Capital Gains Tax Calculator
Calculate your capital gains tax on any investment — stocks, real estate, or other assets. See your short-term vs long-term tax results instantly.
The Capital Gains Tax Calculator is a free online tool designed to help you calculate and analyze calculate your capital gains tax on stocks, real estate, or any investment. Planning details accurately is crucial for making smart personal or financial decisions, and this calculator provides instant clarity with downloadable PDF reports.
This tool is built to benefit investors, traders, and property owners calculating their federal tax liability on profits from selling stocks, crypto, or real estate. By comparing short-term and long-term holding periods, you can minimize taxes. By evaluating these key calculations, you can determine exactly how different inputs affect your results and align them with your direct planning requirements.
Before using this tool, make sure you have your details ready, such as your purchase price (cost basis), sales price, holding period (short vs long term), filing status, and annual taxable income. This ensures the most accurate calculations.
How to Use the Capital Gains Tax Calculator
- 1
Enter your purchase price and sale price for the asset. Add any improvements or additional costs to your cost basis and enter any selling costs such as agent commissions or broker fees.
- 2
Enter how many years you held the asset. Holding an asset for more than one year qualifies it for lower long-term capital gains tax rates which are 0% 15% or 20% depending on your income.
- 3
Enter your annual income and select your filing status. This determines which tax bracket applies to your capital gain. The calculator uses 2026 federal tax brackets for both long-term and short-term rates.
- 4
Click Calculate to see your tax owed, net gain after tax, and how much you save by holding the asset long-term versus short-term. Download the free PDF report to share with your tax advisor.
Example Calculation
Scenario: A filer purchases stock for $10,000 and sells it 2 years later for $18,000. They file as Single with an annual taxable income of $65,000.
- Input: Purchase Price = $10,000
- Input: Selling Price = $18,000
- Input: Holding Period = 2 Years (Long-Term)
- Input: Filing Status = Single
- Input: Taxable Income = $65,000
Result: The total capital gain is $8,000. Because the stock was held for over a year, the long-term capital gains tax rate of 15% applies. The tax owed is $1,200.00, compared to $1,760.00 if sold as a short-term gain.
Download the PDF report to save your capital gains tax summary. Share this sheet with your CPA during annual tax planning to evaluate tax-loss harvesting opportunities.
Frequently Asked Questions
What is the difference between short-term and long-term capital gains?

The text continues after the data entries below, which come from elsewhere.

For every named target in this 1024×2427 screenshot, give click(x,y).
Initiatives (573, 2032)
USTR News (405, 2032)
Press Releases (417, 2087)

Short-term capital gains apply to assets held for one year or less and are taxed at your ordinary income tax rate. Long-term capital gains apply to assets held for more than one year and are taxed at lower rates (0%, 15%, or 20%).
What is cost basis?
Cost basis is the total price paid to acquire an asset, including purchase price, brokerage commissions, transaction fees, and improvements (in the case of real estate).
How does capital gains tax apply to selling a primary home?
Under the home sale exclusion, single filers can exclude up to $250,000 (and married couples up to $500,000) of capital gains from the sale of their primary residence, provided they owned and lived in it for at least 2 of the last 5 years.
What is tax-loss harvesting?
Tax-loss harvesting is selling investments at a loss to offset capital gains tax liabilities on other profitable investments. You can also offset up to $3,000 of ordinary income annually using net capital losses.
Are cryptocurrencies subject to capital gains tax?
Yes, the IRS treats cryptocurrency as property. Selling, trading, or spending crypto triggers a taxable event subject to short-term or long-term capital gains tax rules.
Can I download my capital gains tax calculations?
Yes, you can generate a clean PDF report detailing your gains, cost basis, holding periods, estimated tax bracket rates, and tax liabilities.
Disclaimer: This report is generated for informational purposes only. TheCalcTool is not a licensed financial legal or tax advisor. Capital gains tax calculations are estimates based on 2026 US federal tax brackets and rates. State capital gains taxes are not included. The Net Investment Income Tax of 3.8% may apply to high-income earners. Tax laws are subject to change. Please consult a qualified tax professional or CPA before making any investment or tax decisions.